# GOAL OF THE EXERCISE
Go to the line below containing "Viewport: 1146px width, 608px height." and print exactly from there through the line containing "This screenshot has width=536, height=423.", both included. Print nothing else.

___ RAW DATA

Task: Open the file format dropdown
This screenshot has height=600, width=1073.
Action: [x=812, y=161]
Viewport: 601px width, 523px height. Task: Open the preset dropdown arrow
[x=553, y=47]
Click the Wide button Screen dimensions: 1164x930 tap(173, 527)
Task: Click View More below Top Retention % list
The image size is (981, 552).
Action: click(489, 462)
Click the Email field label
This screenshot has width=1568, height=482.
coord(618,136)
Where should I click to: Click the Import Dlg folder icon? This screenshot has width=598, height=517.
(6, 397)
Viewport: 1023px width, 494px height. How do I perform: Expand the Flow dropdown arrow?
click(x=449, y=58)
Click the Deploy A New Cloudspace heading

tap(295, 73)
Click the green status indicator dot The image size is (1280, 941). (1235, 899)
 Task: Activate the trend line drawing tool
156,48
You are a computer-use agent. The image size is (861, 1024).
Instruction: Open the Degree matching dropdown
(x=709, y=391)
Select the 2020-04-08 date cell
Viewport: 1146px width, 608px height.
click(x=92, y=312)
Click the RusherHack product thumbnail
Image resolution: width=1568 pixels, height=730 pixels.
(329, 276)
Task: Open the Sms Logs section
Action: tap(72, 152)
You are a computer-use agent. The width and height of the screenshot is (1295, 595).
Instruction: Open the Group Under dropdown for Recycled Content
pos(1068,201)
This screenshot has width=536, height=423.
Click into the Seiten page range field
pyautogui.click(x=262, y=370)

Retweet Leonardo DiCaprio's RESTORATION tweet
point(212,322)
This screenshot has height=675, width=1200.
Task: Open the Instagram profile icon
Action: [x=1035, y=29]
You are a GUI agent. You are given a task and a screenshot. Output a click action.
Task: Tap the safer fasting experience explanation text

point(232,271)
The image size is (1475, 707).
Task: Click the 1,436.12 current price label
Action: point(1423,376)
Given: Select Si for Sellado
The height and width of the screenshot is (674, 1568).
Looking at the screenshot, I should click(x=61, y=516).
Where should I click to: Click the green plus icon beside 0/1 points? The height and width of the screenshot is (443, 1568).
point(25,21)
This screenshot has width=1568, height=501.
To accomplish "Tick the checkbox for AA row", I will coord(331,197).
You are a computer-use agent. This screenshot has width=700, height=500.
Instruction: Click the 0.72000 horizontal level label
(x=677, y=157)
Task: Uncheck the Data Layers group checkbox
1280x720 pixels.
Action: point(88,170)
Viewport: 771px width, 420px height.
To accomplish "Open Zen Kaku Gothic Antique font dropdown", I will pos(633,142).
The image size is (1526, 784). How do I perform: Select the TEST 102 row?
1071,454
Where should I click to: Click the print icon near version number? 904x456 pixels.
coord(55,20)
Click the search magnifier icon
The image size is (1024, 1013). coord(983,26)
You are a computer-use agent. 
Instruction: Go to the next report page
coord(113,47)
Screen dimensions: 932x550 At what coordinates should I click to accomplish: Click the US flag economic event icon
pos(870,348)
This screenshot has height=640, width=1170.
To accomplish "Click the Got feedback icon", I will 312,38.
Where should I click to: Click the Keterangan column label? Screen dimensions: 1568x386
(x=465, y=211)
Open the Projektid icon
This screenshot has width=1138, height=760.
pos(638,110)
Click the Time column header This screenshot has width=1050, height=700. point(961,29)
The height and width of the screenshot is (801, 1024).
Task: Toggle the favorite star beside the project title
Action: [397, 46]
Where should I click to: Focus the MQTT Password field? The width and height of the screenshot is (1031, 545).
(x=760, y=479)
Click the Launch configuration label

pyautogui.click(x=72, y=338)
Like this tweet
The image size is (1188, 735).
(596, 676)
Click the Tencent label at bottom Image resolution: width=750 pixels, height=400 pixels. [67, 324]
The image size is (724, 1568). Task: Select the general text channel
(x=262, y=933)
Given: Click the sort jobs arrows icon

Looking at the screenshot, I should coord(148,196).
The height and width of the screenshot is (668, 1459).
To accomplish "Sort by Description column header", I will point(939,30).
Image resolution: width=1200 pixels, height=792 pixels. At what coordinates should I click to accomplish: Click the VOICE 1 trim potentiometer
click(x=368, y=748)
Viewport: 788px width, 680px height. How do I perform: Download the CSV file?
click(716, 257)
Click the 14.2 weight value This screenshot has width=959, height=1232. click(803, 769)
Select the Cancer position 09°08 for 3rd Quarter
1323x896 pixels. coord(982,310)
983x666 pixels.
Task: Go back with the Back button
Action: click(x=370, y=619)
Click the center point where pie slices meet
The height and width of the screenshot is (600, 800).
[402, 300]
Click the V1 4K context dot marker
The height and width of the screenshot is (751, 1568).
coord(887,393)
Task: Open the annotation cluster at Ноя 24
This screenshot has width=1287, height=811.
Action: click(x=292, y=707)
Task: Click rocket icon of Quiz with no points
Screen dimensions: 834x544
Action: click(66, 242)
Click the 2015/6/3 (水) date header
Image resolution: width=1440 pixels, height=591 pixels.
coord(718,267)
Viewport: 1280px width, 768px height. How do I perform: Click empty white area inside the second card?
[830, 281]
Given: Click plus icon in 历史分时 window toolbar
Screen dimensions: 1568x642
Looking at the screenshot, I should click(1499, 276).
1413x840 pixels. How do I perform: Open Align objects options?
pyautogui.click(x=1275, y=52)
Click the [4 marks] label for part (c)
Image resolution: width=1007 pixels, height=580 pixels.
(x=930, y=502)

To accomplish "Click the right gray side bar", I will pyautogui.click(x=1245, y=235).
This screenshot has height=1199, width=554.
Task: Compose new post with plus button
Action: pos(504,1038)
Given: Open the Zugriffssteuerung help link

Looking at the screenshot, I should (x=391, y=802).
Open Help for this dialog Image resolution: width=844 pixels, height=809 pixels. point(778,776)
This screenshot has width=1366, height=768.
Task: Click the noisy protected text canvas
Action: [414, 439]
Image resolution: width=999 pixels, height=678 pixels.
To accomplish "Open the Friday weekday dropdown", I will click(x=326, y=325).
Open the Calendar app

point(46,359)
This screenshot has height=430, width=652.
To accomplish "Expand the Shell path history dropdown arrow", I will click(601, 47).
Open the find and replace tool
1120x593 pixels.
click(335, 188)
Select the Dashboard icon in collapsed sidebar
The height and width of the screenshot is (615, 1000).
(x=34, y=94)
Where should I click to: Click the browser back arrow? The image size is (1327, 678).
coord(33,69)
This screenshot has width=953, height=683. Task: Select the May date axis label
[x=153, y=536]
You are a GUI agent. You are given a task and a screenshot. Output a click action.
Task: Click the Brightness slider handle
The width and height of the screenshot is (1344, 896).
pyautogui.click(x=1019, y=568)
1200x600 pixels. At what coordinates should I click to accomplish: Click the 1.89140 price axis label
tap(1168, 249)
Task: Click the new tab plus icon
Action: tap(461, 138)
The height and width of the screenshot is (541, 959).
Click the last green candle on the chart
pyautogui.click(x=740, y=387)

______

# WRITTEN RESPONSE
Viewport: 1146px width, 608px height.
click(x=92, y=312)
Click the RusherHack product thumbnail
Image resolution: width=1568 pixels, height=730 pixels.
(329, 276)
Task: Open the Sms Logs section
Action: tap(72, 152)
You are a computer-use agent. The width and height of the screenshot is (1295, 595).
Instruction: Open the Group Under dropdown for Recycled Content
pos(1068,201)
This screenshot has width=536, height=423.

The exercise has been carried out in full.